"¡Chavo, Chavo!", gritaban otros, y "¡Se ve, se siente, el Chavo está presente!". Una multitud coreaba "Chespirito, Chespirito", mientras aplaudía ayer hacia el mediodía la entrada del féretro a la cancha del Estadio Azteca con los restos del gran Roberto Gómez Bolaños, rebautizado con un apodo que lo señalaba como "el pequeño Shakespeare de México", que fue ídolo en todos los países de Latinoamérica a través de un programa televisivo que hasta hoy se sigue emitiendo con éxito en diferentes ciudades de Latinoamérica.
A punto de entrar a la cancha del estadio, miles de niños disfrazados como el Chapulín Colorado recibieron el féretro, el cual fue colocado en el centro, donde dos fotografías gigantes con el rostro de Gómez Bolaños atestiguaban el homenaje, en tanto que dos grandes pantallas pasaban videos sobre su vida y sus personajes, poco antes de la celebración de una misa que incluyó canto lírico, mariachis y su música favorita.
Muchos iban ataviados como los personajes creados por Gómez Bolaños, pero sobre todo con remeras rojas, el color de El Chapulín Colorado, un héroe inusual que era descrito como "más ágil que una tortuga" y "más fuerte que un ratón".

La familia
Su viuda, Florinda Meza, y familiares llegaron hasta el centro del estadio.
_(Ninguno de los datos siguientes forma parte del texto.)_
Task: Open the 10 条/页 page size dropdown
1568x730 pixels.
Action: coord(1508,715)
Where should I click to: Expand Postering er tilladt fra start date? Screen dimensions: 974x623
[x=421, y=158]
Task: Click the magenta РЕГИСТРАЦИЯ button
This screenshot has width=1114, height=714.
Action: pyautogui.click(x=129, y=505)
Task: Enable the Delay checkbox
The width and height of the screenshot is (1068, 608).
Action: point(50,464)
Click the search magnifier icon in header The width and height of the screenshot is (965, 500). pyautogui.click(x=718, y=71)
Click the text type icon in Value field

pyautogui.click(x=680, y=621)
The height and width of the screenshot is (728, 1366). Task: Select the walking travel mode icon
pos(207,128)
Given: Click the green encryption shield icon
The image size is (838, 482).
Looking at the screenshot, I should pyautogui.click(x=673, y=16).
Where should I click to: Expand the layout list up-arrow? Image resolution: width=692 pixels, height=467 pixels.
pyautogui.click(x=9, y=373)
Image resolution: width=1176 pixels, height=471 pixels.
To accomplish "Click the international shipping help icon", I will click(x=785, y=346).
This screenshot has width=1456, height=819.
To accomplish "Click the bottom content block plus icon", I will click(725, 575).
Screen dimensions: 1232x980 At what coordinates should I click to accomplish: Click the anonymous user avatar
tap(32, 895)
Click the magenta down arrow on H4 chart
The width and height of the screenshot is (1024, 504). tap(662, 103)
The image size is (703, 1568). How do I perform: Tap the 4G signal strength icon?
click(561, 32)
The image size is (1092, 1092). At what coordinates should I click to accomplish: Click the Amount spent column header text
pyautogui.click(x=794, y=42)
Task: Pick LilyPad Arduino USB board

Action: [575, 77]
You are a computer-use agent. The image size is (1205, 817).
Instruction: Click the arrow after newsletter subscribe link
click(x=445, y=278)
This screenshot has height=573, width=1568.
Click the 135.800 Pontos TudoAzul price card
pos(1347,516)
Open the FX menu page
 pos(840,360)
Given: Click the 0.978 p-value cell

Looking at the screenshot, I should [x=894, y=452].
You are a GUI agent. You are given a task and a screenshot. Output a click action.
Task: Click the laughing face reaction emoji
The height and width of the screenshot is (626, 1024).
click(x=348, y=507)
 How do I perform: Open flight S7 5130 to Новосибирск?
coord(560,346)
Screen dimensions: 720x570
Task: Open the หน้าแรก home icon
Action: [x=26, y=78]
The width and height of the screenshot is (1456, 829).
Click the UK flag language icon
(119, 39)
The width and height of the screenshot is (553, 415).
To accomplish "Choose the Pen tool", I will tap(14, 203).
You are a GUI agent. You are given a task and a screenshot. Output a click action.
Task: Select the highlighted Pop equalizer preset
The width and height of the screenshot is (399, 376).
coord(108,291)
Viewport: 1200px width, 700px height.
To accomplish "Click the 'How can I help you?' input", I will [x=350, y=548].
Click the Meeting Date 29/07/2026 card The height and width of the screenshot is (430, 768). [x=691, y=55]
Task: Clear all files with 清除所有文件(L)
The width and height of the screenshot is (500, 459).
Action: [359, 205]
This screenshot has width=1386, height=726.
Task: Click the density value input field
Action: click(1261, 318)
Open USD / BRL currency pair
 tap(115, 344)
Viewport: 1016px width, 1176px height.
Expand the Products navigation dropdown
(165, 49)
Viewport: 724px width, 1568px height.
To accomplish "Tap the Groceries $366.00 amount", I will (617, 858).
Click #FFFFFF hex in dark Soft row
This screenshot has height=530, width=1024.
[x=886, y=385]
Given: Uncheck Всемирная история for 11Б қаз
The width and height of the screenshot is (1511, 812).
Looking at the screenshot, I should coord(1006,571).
Sus hijos llevaban camisetas rojas del Chapulín con un corazón amarillo y las letras CH en el pecho.
"Gracias por hacernos reír" y "Síganme los buenos" se leía en algunos estampados de las remeras que llevaba la gente.
El féretro con los restos del comediante, escritor y guionista partió poco antes del mediodía de las instalaciones de la cadena Televisa, para la que trabajó toda su vida, y se dirigió al estadio a bordo de un vehículo descubierto y forrrado de rojo.

Dos esculturas
Protegido el féretro con un acrílico, en la plataforma también se observaban dos esculturas, una del Chavo del Ocho y otra del Chapulín Colorado, y varios ramos de flores blancas.
Como parte del cortejo, en una camioneta también blanca viajaba su viuda, quien por años interpretó a Doña Florinda, uno de los personajes creados por su marido para la serie de El Chavo del 8.
En el Estadio Azteca la gente pudo seguir, en dos grandes pantallas, el recorrido del féretro.